What you will do ::
[A] Name every attribute placed on the MyService class in the full code listing of the web service tutorial.
[B] Using the web service tutorial, answer each question:
(i) Which key runs the project?
(ii) What message name is given to the float version of SumOfNums?
(iii) What string is appended to the service URL when you click SumOfNums?
[C] Extend the web service tutorial, starting right after its final sentence.

Page excerpt ::
+ + + + +

Now, service is ready to be used, let's compile & test it.

Test a web service

Let's run the project by hitting F5, “ http://localhost:56655/MyService.asmx” page will open which has a link for Service description (the WSDL document, documentation for web service) another link for SumOfNums, which is for test page of SumOfNums method.

Let's use method overloading OOP concept. Add following WebMethod in MyService class.

[WebMethod]
public float SumOfNums(float First, float Second)
{
return First + Second;
}

Hit F5 to run application, you will get Both Single SumOfNums(Single, Single) and Int32 SumOfNums(Int32, Int32) use the message name 'SumOfNums'. Use the MessageName property of the WebMethod custom attribute to specify unique message names for the methods.” error message. We just used method overloading concept, so why this error message? This is because these methods are not unique for a client application. As the error message suggests let's use MessageName property of WebMethod attribute as shown below:

[WebMethod (MessageName = "SumOfFloats")]
public float SumOfNums(float First, float Second)
{
    return First + Second;
}

Now, compile & run the application. Again it's showing some different error message “Service 'MyWebServiceDemo.MyService' does not conform to WS-I Basic Profile v1.1”. As, WsiProfiles.BasicProfile1_1 doesn't support method overloading we are getting this exception. Now, either remove this “[WebServiceBinding(ConformsTo = WsiProfiles.BasicProfile1_1)]” attribute or make it “[WebServiceBinding(ConformsTo = WsiProfiles.None)]”.

using System.Web.Script.Serialization;
using System.Web.Services;
namespace MyWebServiceDemo
{
 [WebService(Namespace = "http://tempuri.org/")]
 [WebServiceBinding(ConformsTo = WsiProfiles.None)] 
 [System.ComponentModel.ToolboxItem(false)]
 [System.Web.Script.Services.ScriptService]
    public class MyService : WebService
    {
 [WebMethod]
        public int SumOfNums(int First, int Second)
        {
            return First + Second;
        }
 [WebMethod(MessageName = "SumOfFloats")]
        public float SumOfNums(float First, float Second)
        {
            return First + Second;
        }
    }
}

The Test page

Click on SumOfNums, you will be redirected to “http://localhost:56655/MyService.asmx?op=SumOfNums”. You can notice here just “?op=SumOfNums” is appended to service url. This page has 2 text boxes for 2 input values(First, Second) which SumOfNums method takes as input parameter and button “Invoke”, clicking on which you'll be redirected tohttp://localhost/WebServiceForBlog/MyService.asmx/SumOfNumswhich is having value that SumOfNums method returned in xml format.

+ + + + +

Records provided ::
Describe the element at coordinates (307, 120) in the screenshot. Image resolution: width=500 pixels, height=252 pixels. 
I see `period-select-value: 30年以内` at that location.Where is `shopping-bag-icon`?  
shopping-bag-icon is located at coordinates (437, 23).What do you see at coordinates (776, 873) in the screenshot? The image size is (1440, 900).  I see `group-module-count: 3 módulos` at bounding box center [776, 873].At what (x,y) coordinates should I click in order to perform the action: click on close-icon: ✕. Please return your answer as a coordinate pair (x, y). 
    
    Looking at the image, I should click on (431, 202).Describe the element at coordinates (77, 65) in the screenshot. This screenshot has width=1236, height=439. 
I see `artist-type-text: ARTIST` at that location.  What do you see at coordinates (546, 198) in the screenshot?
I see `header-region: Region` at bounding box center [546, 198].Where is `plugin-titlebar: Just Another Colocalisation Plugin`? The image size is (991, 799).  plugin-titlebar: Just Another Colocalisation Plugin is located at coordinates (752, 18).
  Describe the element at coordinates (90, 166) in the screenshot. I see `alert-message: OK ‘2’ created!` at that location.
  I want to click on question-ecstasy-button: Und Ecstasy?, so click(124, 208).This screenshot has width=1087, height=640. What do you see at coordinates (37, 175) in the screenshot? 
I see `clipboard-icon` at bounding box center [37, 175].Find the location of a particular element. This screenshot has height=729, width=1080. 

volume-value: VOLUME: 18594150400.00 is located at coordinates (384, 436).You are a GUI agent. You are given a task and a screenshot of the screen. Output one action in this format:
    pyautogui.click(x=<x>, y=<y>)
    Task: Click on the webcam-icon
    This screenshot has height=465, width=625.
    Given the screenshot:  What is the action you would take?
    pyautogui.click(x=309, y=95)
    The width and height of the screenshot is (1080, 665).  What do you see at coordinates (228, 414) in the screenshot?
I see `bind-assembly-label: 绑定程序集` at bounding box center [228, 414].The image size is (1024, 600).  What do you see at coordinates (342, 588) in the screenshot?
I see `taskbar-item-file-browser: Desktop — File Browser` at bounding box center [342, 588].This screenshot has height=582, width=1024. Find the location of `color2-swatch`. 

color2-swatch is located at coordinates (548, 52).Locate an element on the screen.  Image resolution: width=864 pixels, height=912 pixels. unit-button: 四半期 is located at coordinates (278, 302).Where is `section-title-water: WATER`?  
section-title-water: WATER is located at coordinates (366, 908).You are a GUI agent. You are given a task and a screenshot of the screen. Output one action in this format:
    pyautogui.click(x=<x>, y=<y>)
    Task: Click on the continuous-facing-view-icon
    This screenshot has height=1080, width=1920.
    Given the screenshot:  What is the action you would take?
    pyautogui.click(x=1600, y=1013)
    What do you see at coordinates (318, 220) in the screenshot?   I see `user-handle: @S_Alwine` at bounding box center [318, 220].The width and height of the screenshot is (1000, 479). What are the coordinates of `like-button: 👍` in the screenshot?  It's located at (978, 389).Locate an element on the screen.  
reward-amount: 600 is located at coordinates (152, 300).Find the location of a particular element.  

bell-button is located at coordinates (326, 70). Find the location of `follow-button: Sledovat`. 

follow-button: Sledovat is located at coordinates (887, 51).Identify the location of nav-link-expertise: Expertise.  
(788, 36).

+ + + + +

Task answers ::
[A]
WebService(Namespace = "http://tempuri.org/")
WebServiceBinding(ConformsTo = WsiProfiles.None)
System.ComponentModel.ToolboxItem(false)
System.Web.Script.Services.ScriptService

[B]
(i) F5
(ii) SumOfFloats
(iii) ?op=SumOfNums

[C]
Similarly, by Clicking on “SumOfNums MessageName="SumOfFloats"”, you will be redirected to “http://localhost:56655/MyService.asmx?op=SumOfFloats”. So the SumOfNums MessageName="SumOfFloats"” method will be known as “SumOfFloats” for client applications.

Now, question is from where this test page came? We never added any mark up still a page got rendered!!!

The test pages aren't part of the web services; they're just a frill provided by ASP.NET. In fact, the test page is rendered by ASP.NET on the fly using the web page c:\[WinDir]\Microsoft. NET\Framework\[Version] \Config\DefaultWsdlHelpGenerator.aspx. “Reflection” concept is used to render test page.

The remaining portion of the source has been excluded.